Analyse de la décision du Conseil d'État du 13 juillet 2026 : un PLUi peut imposer l'usage de matériaux traditionnels coûteux pour préserver l'authenticité patrimoniale de bâtiments identifiés.
URBANISME
Tiphanie DOMINICI-MASSONI - Avocate au Barreau de Paris
7/21/20261 min read


🏡🌾 Où s'arrête la préservation du patrimoine et où commence le droit de propriété ?
Dans le Parc naturel régional de Brière, un PLUi impose aux propriétaires de certaines chaumières de conserver leur toiture traditionnelle en chaume.

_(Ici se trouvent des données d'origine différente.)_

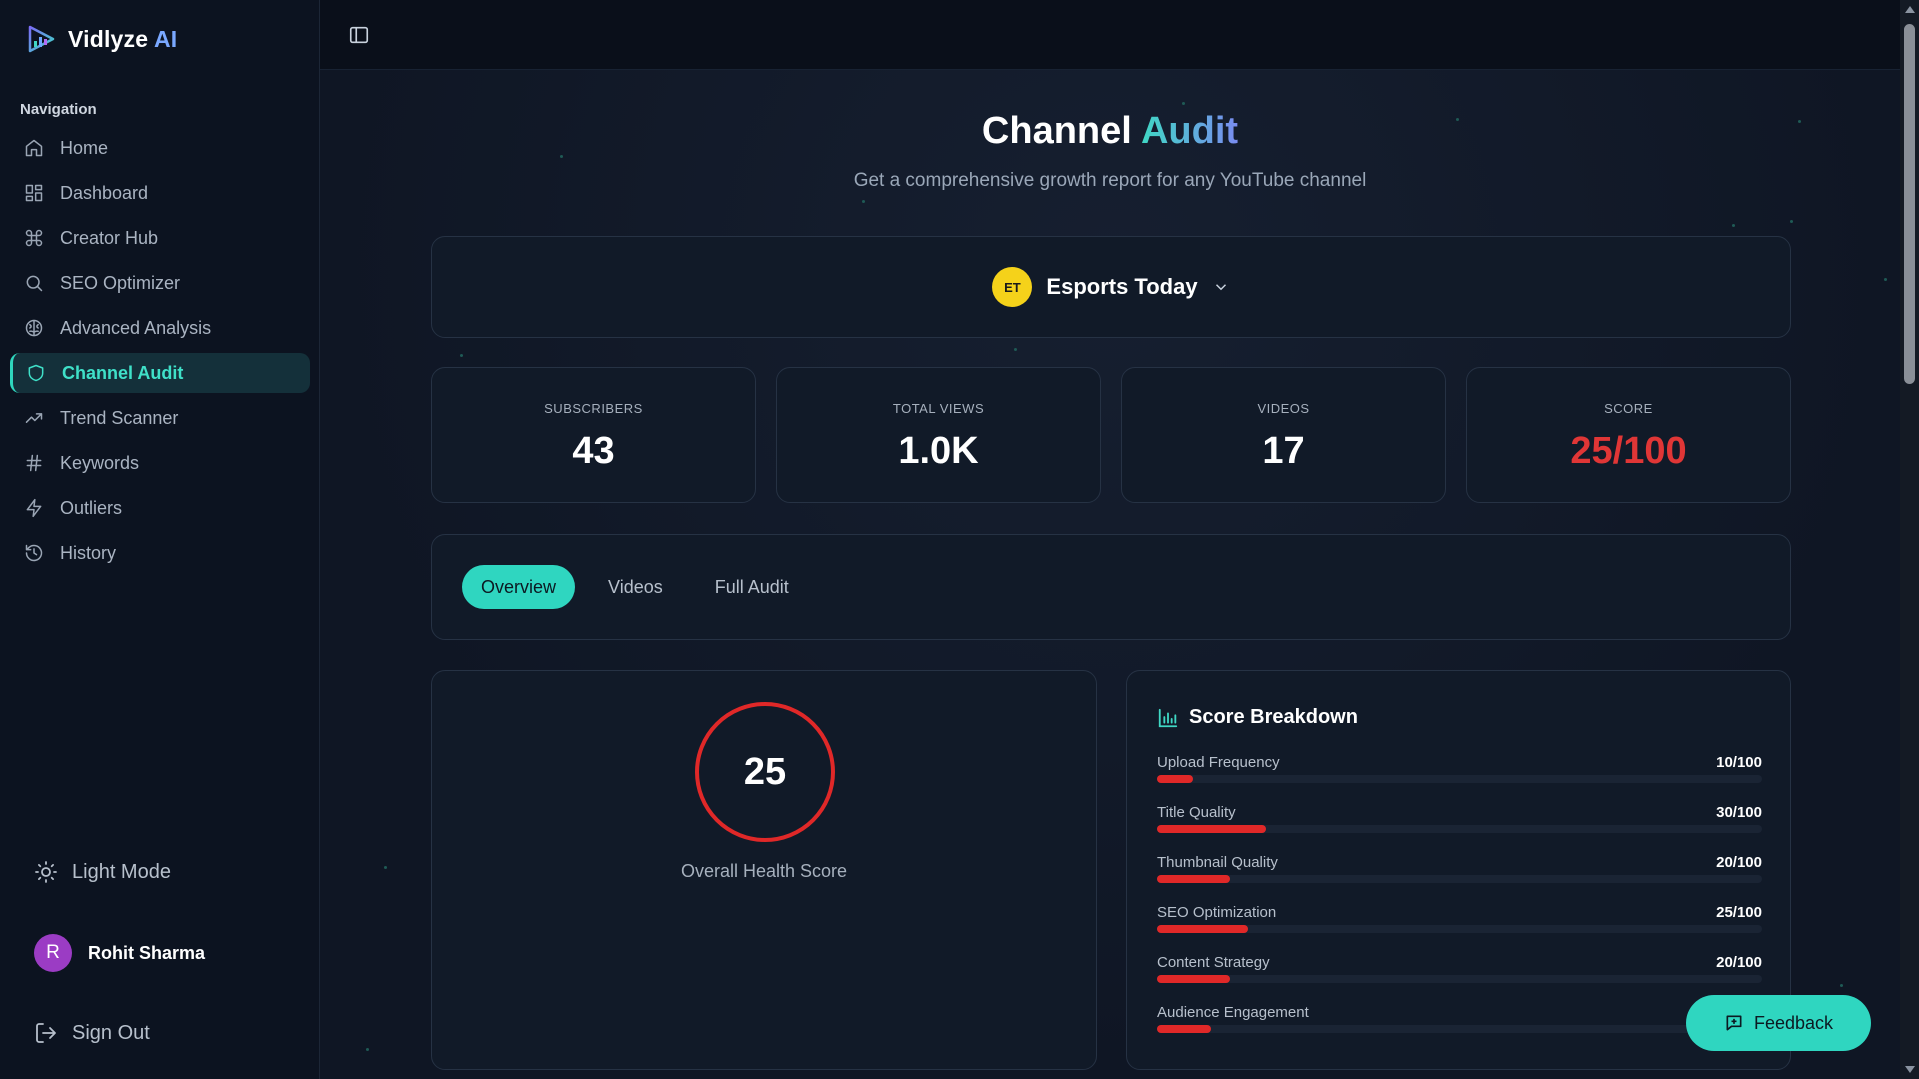 This screenshot has height=1079, width=1919. I want to click on sign-out-button: Sign Out, so click(92, 1033).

Une association de propriétaires qui met en avant l'absence de norme technique encadrant ce matériau, l'absence de filière locale suffisante et un surcoût important pour l'entretien de ces toitures, conteste cette obligation devant la justice administrative.
Et pourtant...
Par une décision en date du 13 juillet 2026 (n° 507489), le Conseil d'État valide cette obligation.

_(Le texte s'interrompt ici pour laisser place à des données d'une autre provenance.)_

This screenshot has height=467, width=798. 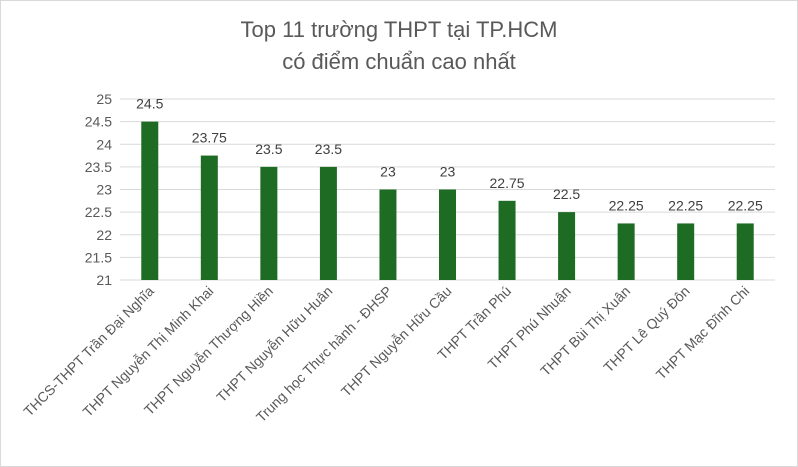 I want to click on category-label: THPT Nguyễn Hữu Huân, so click(x=274, y=344).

Pourquoi ? Un PLU peut imposer un matériau déterminé, dès lors qu'il constitue le seul moyen de préserver le caractère patrimonial d'un bâtiment identifié.
En l'espèce, le chaume conditionne à lui seul l'authenticité de ces constructions. L'absence de norme technique, de filière structurée ou le coût de l'entretien ne suffisent pas à écarter cette obligation, dès lors qu'elle reste ciblée sur les seuls bâtiments concernés.
Ce que ça change concrètement : Un PLU peut geler durablement l'usage d'un matériau sur votre bien, sans qu'un simple argument de coût ou de complexité technique permette d'y échapper.
Ce qui compte, c'est de vérifier la nécessité réelle de la contrainte au regard de l'objectif patrimonial poursuivi.